Tombola i Smorfia czyli o liczbach w Neapolu
Prowadzący energicznie potrząsa wiklinowym panariello (koszyk) i wyciąga z niego kolejny żeton. Podaje numer, a jeden z graczy krzyczy “Tombola!” Rozgrywka skończona, można zacząć od nowa.
Taka scenka rozgrywa się w Boże Narodzenie w wielu neapolitańskich domach. Właściwie powinnam napisać “we włoskich”, bo grę znają w całej Italii, ale tylko w Neapolu tombola łączy się ze Smorfią, a Smorfia z nadzieją na lepsze jutro.
Ale zacznijmy od początku…
La tombola napoletana – historia i zasady gry
Mamy 1734 rok, na tronie zasiada Karol III z dynastii Burbonów, a neapolitańczycy lubią gry hazardowe. Król widzi potencjał w zalegalizowaniu lotto, bo zwiększy to przychód do kasy, ale Kościół mówi “Nie”, bo hazard odciąga od modlitwy. Ostatecznie tron i ołtarz dochodzą do porozumienia zakazując obstawiania, ale tylko w dni świąteczne. Spróbuj jednak zabronić czegoś neapolitańczykowi, a ten znajdzie na to sposób. Nie od parady mówi się o nim, że l’arte d’arrangiarsi (sztuka radzenia sobie w każdej sytuacji) opanował do perfekcji. Gry w lotto zakazano w miejscach publicznych, ale przecież “Wolnoć, Tomku, w swoim domku!” Tak powstaje tombola napoletana – loteria dostosowana do warunków domowych, w którą do dziś gra się właśnie w czasie świąt.

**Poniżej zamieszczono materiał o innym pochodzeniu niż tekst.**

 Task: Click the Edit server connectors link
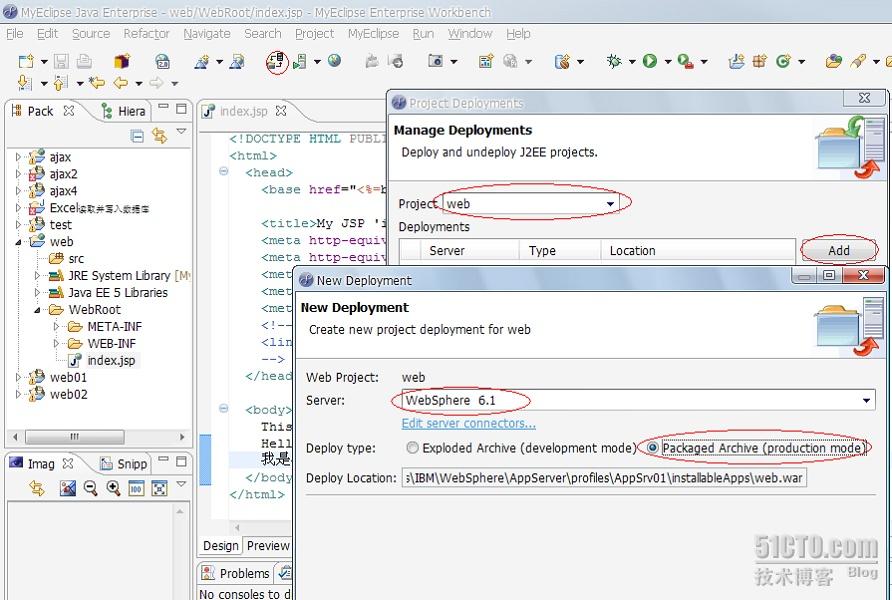click(x=468, y=423)
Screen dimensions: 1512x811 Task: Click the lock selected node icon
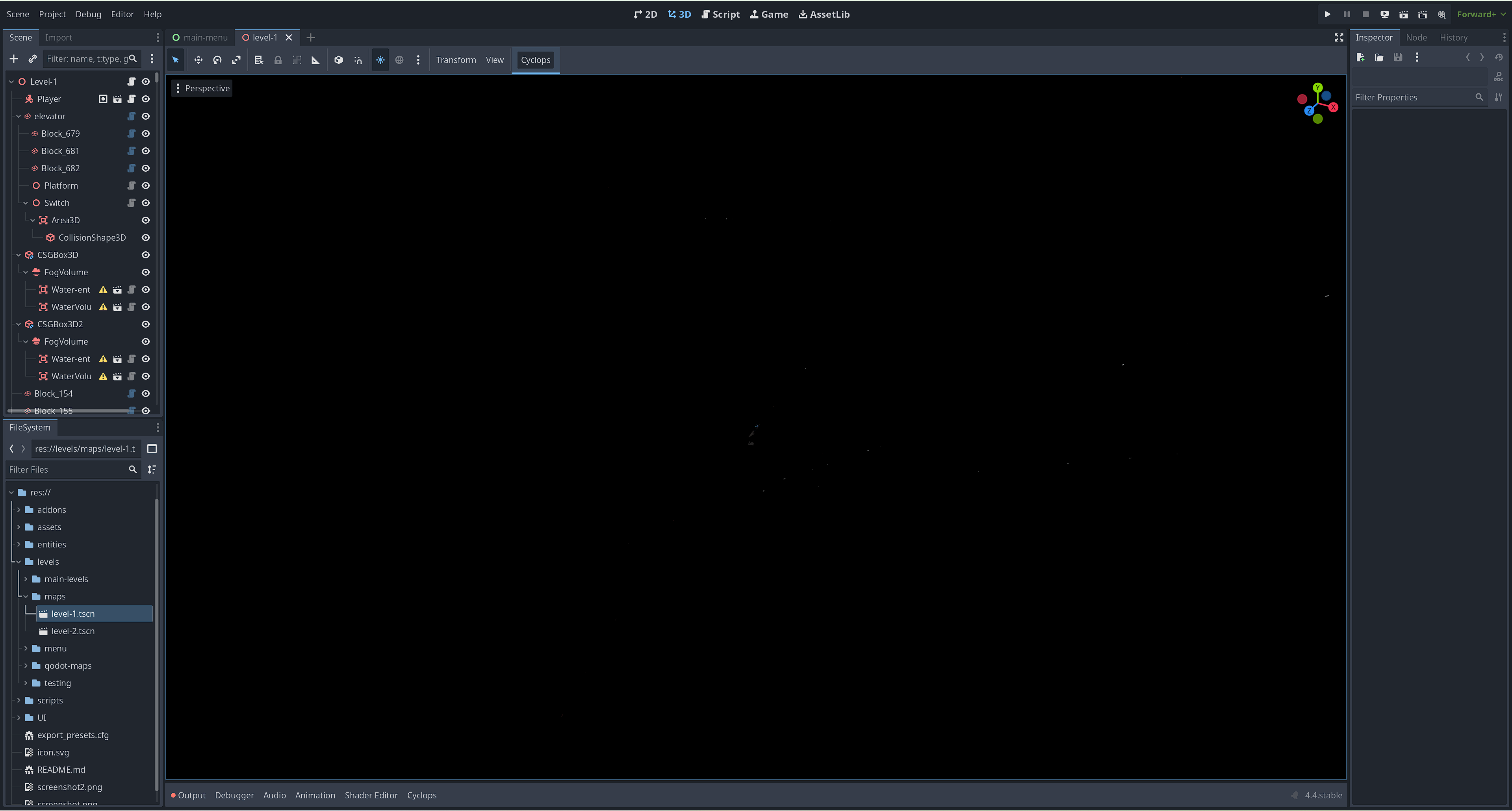[278, 60]
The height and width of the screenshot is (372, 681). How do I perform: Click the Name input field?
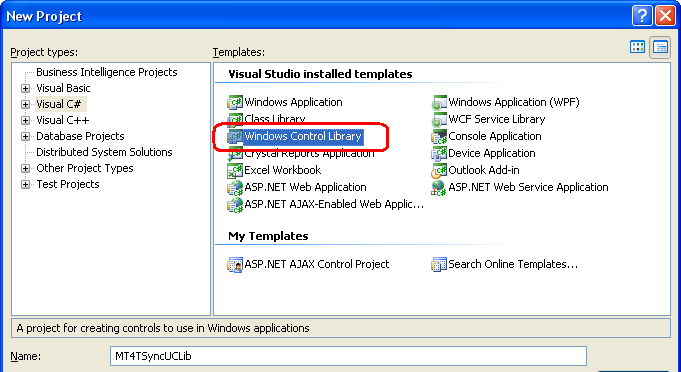click(348, 356)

Ponoć, nie można było wykrzykiwać wylosowanych numerów, bo to nasunęłoby skojarzenie, że w danym miejscu łamie się zakaz. Każdej liczbie przypisano więc znaczenie zgodnie ze Smorfią i na głos podawano symbol, a nie cyfrę.
*
Tombola składa się z:
- dużej planszy z liczbami od 1 do 90;
- żetonów od 1 do 90, które wyciąga się z koszyka – ‘o panariello;
- małych plansz z 15 numerami, które rozdaje się graczom.

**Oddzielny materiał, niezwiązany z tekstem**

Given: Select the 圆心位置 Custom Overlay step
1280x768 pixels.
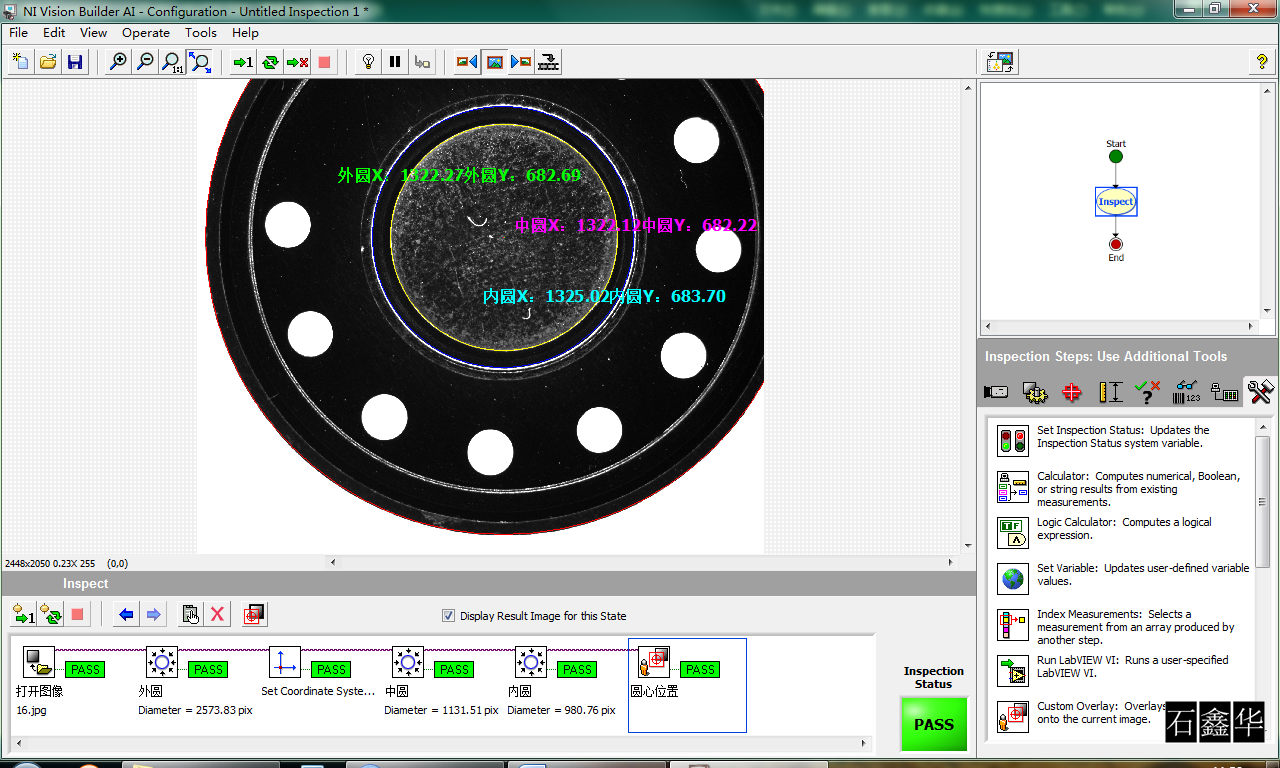Looking at the screenshot, I should point(687,685).

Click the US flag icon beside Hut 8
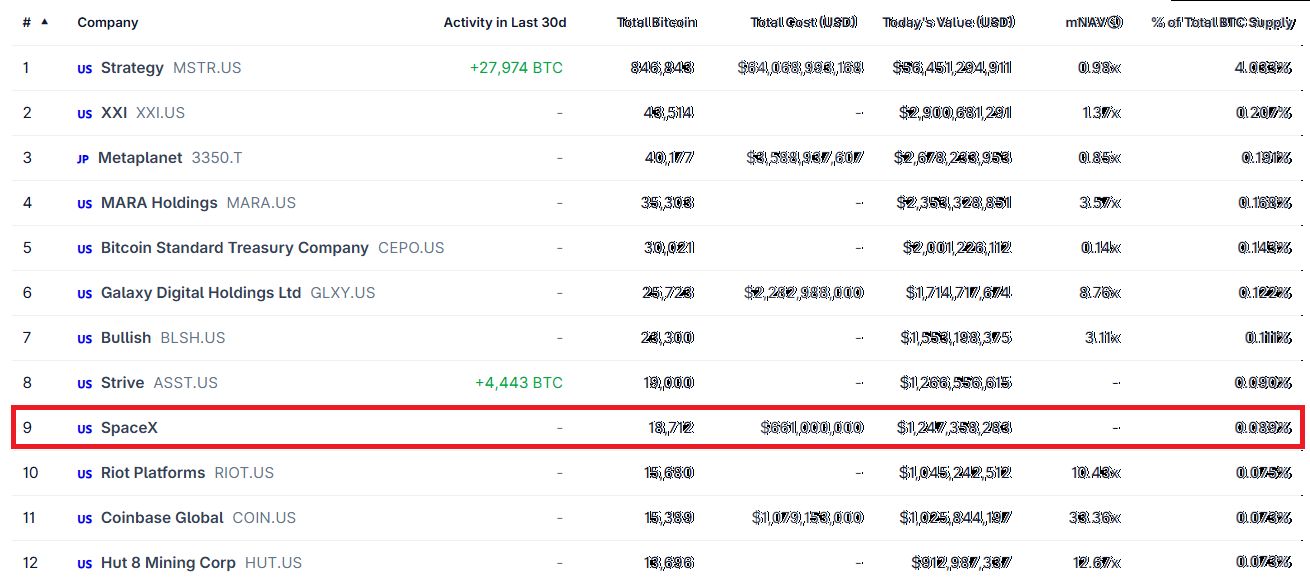click(x=85, y=564)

Zanim gra się rozpocznie, ustala się symboliczną wygraną za poszczególne poziomy. Osoba prowadząca losuje żeton, odczytuje liczbę i kładzie go na dużej planszy. Gracze oznaczają ten numer u siebie (jeśli go mają). Do oznaczania używa się najczęściej ciociole natalizie czyli czegoś ze świątecznego stołu np. orzeszków czy skórek pomarańczy, ale też ziarenek lub guzików.

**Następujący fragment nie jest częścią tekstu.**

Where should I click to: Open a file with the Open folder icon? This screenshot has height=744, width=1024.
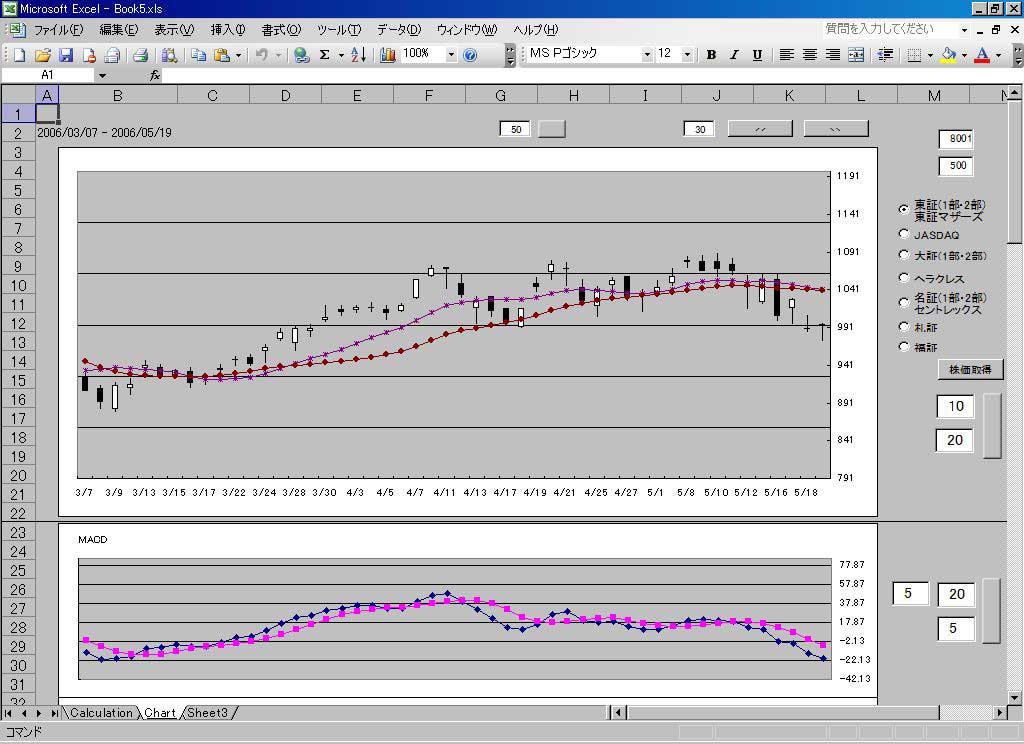click(43, 55)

Poziomy, za które rozdziela się wygraną to:
- ambo – dwa numery w tym samym rzędzie;
- terno – trzy numery w rzędzie;
- quaterna – cztery numery w rzędzie;
- cinquina – pięć numerów w rzędzie;
- tombola – cała plansza.
Wygrywa osoba, która jako pierwsza zbierze całą planszę i krzyknie Tombola!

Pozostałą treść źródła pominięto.